━━━━━ DATA PROVIDED ━━━━━
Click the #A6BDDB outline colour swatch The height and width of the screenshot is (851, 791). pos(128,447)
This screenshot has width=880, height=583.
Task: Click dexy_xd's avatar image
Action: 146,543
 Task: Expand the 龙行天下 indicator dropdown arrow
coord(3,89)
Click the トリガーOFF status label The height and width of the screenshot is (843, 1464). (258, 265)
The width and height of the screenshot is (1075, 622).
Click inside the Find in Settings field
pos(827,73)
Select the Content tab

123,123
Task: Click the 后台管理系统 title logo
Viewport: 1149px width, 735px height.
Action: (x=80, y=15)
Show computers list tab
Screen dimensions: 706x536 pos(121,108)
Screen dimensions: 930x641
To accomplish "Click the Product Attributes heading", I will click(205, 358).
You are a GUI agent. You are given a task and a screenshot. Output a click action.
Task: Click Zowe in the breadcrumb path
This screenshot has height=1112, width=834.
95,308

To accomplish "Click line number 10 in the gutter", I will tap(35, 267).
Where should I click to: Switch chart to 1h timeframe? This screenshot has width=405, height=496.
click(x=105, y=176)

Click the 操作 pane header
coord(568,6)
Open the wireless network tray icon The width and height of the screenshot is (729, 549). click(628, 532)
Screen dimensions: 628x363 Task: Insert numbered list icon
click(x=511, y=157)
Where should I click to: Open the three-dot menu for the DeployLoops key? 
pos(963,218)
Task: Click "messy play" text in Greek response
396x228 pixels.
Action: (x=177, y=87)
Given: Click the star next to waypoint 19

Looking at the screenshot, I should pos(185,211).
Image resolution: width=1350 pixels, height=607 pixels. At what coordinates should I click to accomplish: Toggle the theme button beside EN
━━━━━
[PROBLEM] Reproduce all of the material above, line for line, with no changes.

[RESPONSE TO THE EXERCISE]
Click the #A6BDDB outline colour swatch The height and width of the screenshot is (851, 791). pos(128,447)
This screenshot has width=880, height=583.
Task: Click dexy_xd's avatar image
Action: 146,543
 Task: Expand the 龙行天下 indicator dropdown arrow
coord(3,89)
Click the トリガーOFF status label The height and width of the screenshot is (843, 1464). (258, 265)
The width and height of the screenshot is (1075, 622).
Click inside the Find in Settings field
pos(827,73)
Select the Content tab

123,123
Task: Click the 后台管理系统 title logo
Viewport: 1149px width, 735px height.
Action: (x=80, y=15)
Show computers list tab
Screen dimensions: 706x536 pos(121,108)
Screen dimensions: 930x641
To accomplish "Click the Product Attributes heading", I will click(205, 358).
You are a GUI agent. You are given a task and a screenshot. Output a click action.
Task: Click Zowe in the breadcrumb path
This screenshot has height=1112, width=834.
95,308

To accomplish "Click line number 10 in the gutter", I will tap(35, 267).
Where should I click to: Switch chart to 1h timeframe? This screenshot has width=405, height=496.
click(x=105, y=176)

Click the 操作 pane header
coord(568,6)
Open the wireless network tray icon The width and height of the screenshot is (729, 549). click(628, 532)
Screen dimensions: 628x363 Task: Insert numbered list icon
click(x=511, y=157)
Where should I click to: Open the three-dot menu for the DeployLoops key? 
pos(963,218)
Task: Click "messy play" text in Greek response
396x228 pixels.
Action: (x=177, y=87)
Given: Click the star next to waypoint 19

Looking at the screenshot, I should pos(185,211).
Image resolution: width=1350 pixels, height=607 pixels. At what coordinates should I click to accomplish: Toggle the theme button beside EN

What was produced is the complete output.